Would you copy each line of the records that includes the word "computer"?

Collected data entries:
┌──
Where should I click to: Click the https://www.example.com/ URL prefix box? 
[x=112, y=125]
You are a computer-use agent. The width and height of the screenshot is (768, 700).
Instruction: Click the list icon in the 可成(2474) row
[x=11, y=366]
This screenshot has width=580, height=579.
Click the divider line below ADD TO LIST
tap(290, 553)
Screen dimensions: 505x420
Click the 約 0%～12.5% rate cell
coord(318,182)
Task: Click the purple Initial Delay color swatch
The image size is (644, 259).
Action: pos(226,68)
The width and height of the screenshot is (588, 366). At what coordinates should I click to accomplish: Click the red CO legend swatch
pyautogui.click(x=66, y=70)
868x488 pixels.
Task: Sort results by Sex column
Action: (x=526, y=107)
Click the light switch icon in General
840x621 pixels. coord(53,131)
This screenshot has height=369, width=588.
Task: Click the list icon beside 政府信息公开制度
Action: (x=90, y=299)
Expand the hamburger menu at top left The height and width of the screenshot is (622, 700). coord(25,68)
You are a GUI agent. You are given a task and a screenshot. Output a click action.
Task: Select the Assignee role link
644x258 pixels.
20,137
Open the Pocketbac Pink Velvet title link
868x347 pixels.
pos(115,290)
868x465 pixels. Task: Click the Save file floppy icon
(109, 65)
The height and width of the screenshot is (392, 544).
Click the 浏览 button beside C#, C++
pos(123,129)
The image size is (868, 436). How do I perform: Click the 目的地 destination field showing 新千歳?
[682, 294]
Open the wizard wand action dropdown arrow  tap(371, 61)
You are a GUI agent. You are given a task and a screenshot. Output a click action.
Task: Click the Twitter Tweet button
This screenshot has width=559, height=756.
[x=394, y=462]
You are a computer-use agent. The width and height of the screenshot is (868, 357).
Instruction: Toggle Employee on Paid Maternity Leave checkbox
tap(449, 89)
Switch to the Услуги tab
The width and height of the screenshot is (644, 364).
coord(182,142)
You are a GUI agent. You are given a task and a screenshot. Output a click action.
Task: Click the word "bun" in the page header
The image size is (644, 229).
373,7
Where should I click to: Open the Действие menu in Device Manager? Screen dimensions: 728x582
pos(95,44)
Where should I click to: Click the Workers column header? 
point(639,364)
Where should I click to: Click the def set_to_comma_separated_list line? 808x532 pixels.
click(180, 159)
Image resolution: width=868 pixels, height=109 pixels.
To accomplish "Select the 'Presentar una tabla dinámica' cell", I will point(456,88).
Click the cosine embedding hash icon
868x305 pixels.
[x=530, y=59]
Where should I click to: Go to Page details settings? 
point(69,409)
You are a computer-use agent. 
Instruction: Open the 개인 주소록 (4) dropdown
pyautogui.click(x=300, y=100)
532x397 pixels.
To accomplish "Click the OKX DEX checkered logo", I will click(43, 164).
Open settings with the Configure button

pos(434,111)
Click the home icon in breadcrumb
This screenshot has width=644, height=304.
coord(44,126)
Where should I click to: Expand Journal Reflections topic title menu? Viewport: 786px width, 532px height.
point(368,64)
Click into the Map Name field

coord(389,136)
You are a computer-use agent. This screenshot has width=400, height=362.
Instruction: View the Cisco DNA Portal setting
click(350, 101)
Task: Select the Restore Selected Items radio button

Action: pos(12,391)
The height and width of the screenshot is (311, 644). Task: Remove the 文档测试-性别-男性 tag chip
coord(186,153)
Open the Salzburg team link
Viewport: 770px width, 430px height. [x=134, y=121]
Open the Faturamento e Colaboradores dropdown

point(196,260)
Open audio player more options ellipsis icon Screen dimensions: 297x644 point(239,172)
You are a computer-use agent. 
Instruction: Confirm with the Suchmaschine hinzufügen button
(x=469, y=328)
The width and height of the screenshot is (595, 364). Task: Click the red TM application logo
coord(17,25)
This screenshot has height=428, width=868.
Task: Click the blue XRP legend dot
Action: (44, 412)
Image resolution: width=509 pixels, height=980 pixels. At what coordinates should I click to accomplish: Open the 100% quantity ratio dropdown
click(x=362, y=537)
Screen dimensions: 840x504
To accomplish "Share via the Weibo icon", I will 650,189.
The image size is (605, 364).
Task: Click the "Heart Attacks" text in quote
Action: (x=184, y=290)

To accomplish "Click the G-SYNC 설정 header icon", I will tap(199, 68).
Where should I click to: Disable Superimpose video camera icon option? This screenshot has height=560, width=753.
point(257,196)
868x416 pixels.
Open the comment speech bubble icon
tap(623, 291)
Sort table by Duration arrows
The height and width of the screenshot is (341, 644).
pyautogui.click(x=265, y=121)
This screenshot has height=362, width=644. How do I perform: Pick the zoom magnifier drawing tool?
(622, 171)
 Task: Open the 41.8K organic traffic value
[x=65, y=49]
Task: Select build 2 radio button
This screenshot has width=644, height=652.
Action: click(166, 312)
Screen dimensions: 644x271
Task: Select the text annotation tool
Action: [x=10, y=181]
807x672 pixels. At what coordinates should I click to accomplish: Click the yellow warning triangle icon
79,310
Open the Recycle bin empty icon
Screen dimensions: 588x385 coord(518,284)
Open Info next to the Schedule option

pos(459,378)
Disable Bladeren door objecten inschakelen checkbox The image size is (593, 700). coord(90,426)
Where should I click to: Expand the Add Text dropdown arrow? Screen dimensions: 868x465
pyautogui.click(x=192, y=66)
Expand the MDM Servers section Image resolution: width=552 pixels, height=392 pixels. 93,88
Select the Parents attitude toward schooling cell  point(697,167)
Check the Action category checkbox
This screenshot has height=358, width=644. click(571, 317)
└──
* RESPONSE BOX
You are a computer-use agent. The width and height of the screenshot is (768, 700).
You are a computer-use agent. The width and height of the screenshot is (868, 357).
You are a computer-use agent. 
You are a computer-use agent. This screenshot has width=400, height=362.
You are a computer-use agent. 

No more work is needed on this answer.